*** GIVEN DATA

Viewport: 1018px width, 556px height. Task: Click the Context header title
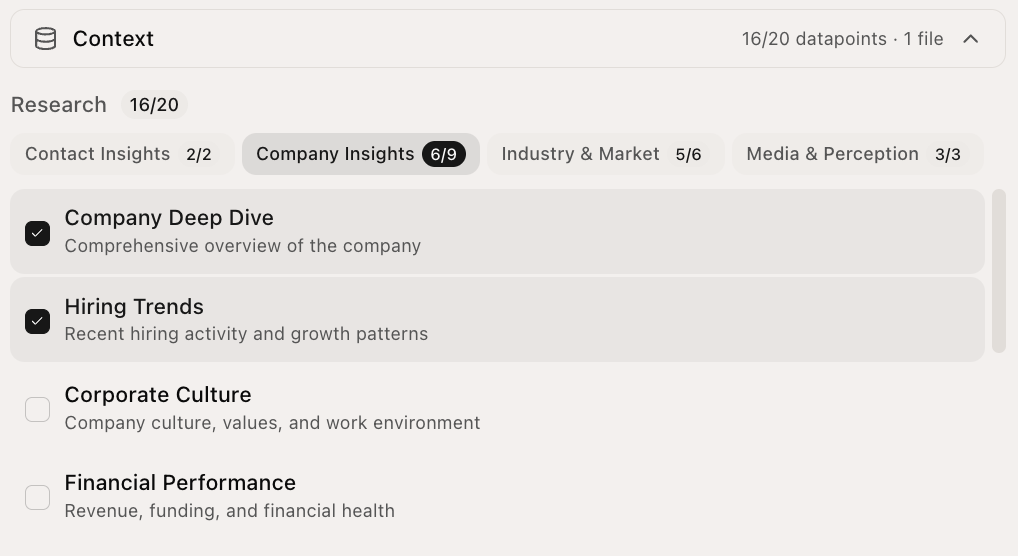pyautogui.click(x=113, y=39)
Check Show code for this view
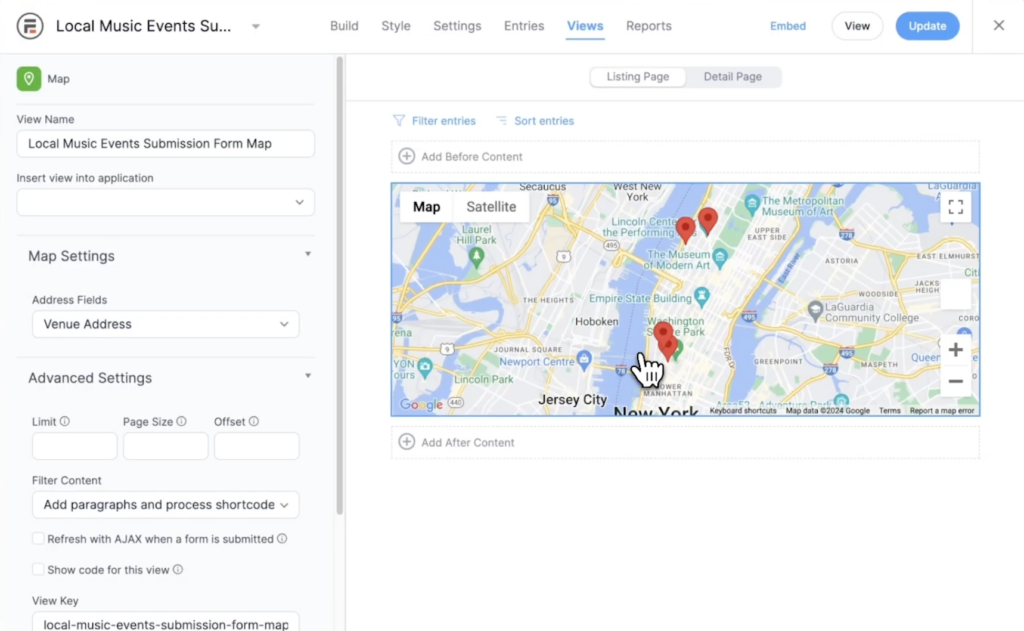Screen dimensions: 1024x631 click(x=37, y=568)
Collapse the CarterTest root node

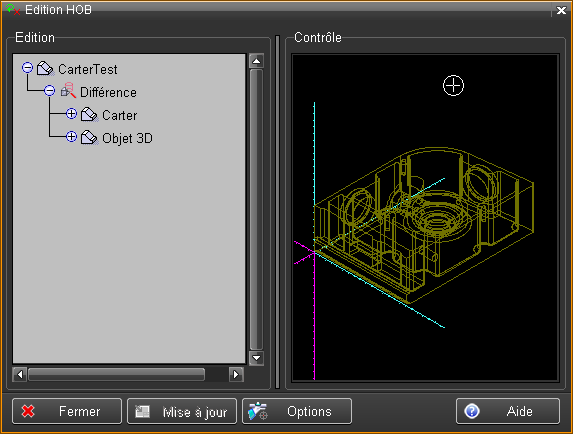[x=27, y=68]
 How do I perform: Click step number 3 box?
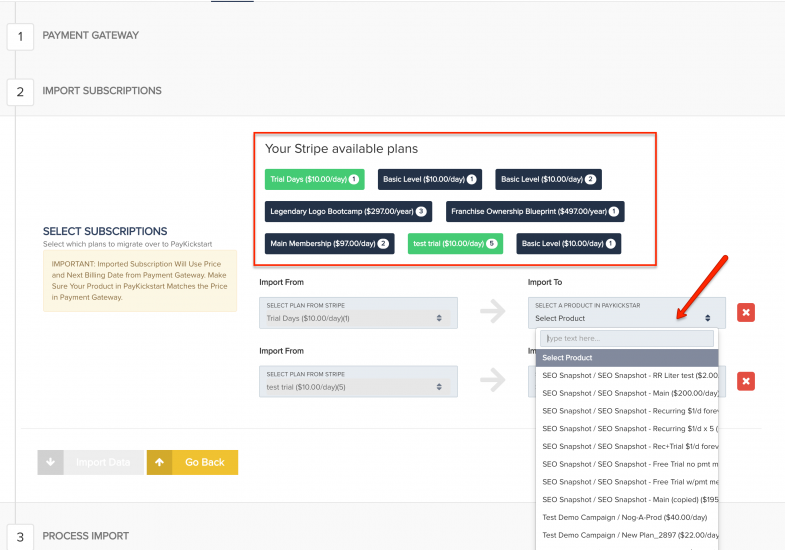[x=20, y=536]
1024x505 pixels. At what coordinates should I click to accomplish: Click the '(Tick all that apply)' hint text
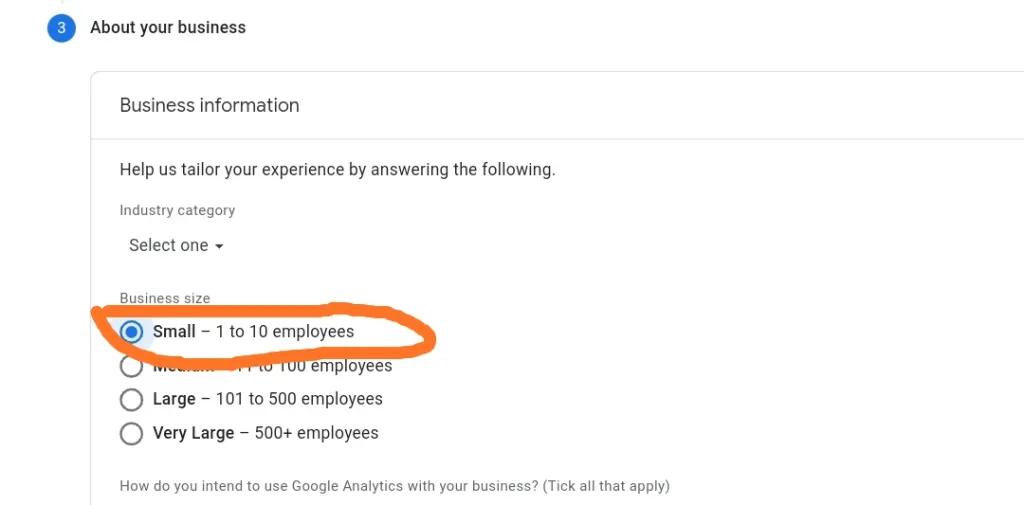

******

TASK REQUIREMENTS = Reproduce word for word the lines from the line with "Collapse the CarterTest root node" to the end of the entries above, both included, but leave the pictures out.

FINISHED EXERCISE =
Collapse the CarterTest root node

[x=27, y=68]
 How do I perform: Click step number 3 box?
[x=20, y=536]
1024x505 pixels. At what coordinates should I click to accomplish: Click the '(Tick all that apply)' hint text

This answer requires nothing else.